What you should do:
Copy the entries exactly. Leave nothing out and add nothing.

======== Data records

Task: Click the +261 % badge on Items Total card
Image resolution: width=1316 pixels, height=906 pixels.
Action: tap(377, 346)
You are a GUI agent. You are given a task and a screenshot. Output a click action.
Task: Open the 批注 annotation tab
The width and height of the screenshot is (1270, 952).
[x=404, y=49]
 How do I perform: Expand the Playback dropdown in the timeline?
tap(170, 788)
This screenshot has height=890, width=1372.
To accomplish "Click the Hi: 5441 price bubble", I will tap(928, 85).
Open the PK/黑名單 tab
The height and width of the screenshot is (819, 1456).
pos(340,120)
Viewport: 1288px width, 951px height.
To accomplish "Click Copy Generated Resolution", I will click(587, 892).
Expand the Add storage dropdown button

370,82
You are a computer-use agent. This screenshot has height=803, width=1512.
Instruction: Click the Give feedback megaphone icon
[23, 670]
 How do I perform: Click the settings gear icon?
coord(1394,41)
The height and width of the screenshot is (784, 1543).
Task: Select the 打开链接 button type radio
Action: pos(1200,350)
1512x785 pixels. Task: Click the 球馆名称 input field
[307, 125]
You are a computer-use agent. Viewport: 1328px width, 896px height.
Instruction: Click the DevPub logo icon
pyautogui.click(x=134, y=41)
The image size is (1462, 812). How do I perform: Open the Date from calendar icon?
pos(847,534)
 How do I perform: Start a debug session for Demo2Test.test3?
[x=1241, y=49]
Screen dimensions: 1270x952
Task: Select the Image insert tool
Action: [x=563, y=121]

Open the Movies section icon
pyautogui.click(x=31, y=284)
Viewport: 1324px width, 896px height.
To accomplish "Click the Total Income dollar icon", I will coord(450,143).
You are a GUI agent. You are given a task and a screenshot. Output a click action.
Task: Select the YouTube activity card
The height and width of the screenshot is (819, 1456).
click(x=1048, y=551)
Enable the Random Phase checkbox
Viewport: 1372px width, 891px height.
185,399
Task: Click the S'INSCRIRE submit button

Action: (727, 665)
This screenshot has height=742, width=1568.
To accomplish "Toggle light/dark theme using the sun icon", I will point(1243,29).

================

Solution to the exercise:
Task: Click the +261 % badge on Items Total card
Image resolution: width=1316 pixels, height=906 pixels.
Action: tap(377, 346)
You are a GUI agent. You are given a task and a screenshot. Output a click action.
Task: Open the 批注 annotation tab
The width and height of the screenshot is (1270, 952).
[x=404, y=49]
 How do I perform: Expand the Playback dropdown in the timeline?
tap(170, 788)
This screenshot has height=890, width=1372.
To accomplish "Click the Hi: 5441 price bubble", I will tap(928, 85).
Open the PK/黑名單 tab
The height and width of the screenshot is (819, 1456).
pos(340,120)
Viewport: 1288px width, 951px height.
To accomplish "Click Copy Generated Resolution", I will click(587, 892).
Expand the Add storage dropdown button

370,82
You are a computer-use agent. This screenshot has height=803, width=1512.
Instruction: Click the Give feedback megaphone icon
[23, 670]
 How do I perform: Click the settings gear icon?
coord(1394,41)
The height and width of the screenshot is (784, 1543).
Task: Select the 打开链接 button type radio
Action: pos(1200,350)
1512x785 pixels. Task: Click the 球馆名称 input field
[307, 125]
You are a computer-use agent. Viewport: 1328px width, 896px height.
Instruction: Click the DevPub logo icon
pyautogui.click(x=134, y=41)
The image size is (1462, 812). How do I perform: Open the Date from calendar icon?
pos(847,534)
 How do I perform: Start a debug session for Demo2Test.test3?
[x=1241, y=49]
Screen dimensions: 1270x952
Task: Select the Image insert tool
Action: [x=563, y=121]

Open the Movies section icon
pyautogui.click(x=31, y=284)
Viewport: 1324px width, 896px height.
To accomplish "Click the Total Income dollar icon", I will coord(450,143).
You are a GUI agent. You are given a task and a screenshot. Output a click action.
Task: Select the YouTube activity card
The height and width of the screenshot is (819, 1456).
click(x=1048, y=551)
Enable the Random Phase checkbox
Viewport: 1372px width, 891px height.
185,399
Task: Click the S'INSCRIRE submit button

Action: (727, 665)
This screenshot has height=742, width=1568.
To accomplish "Toggle light/dark theme using the sun icon", I will point(1243,29).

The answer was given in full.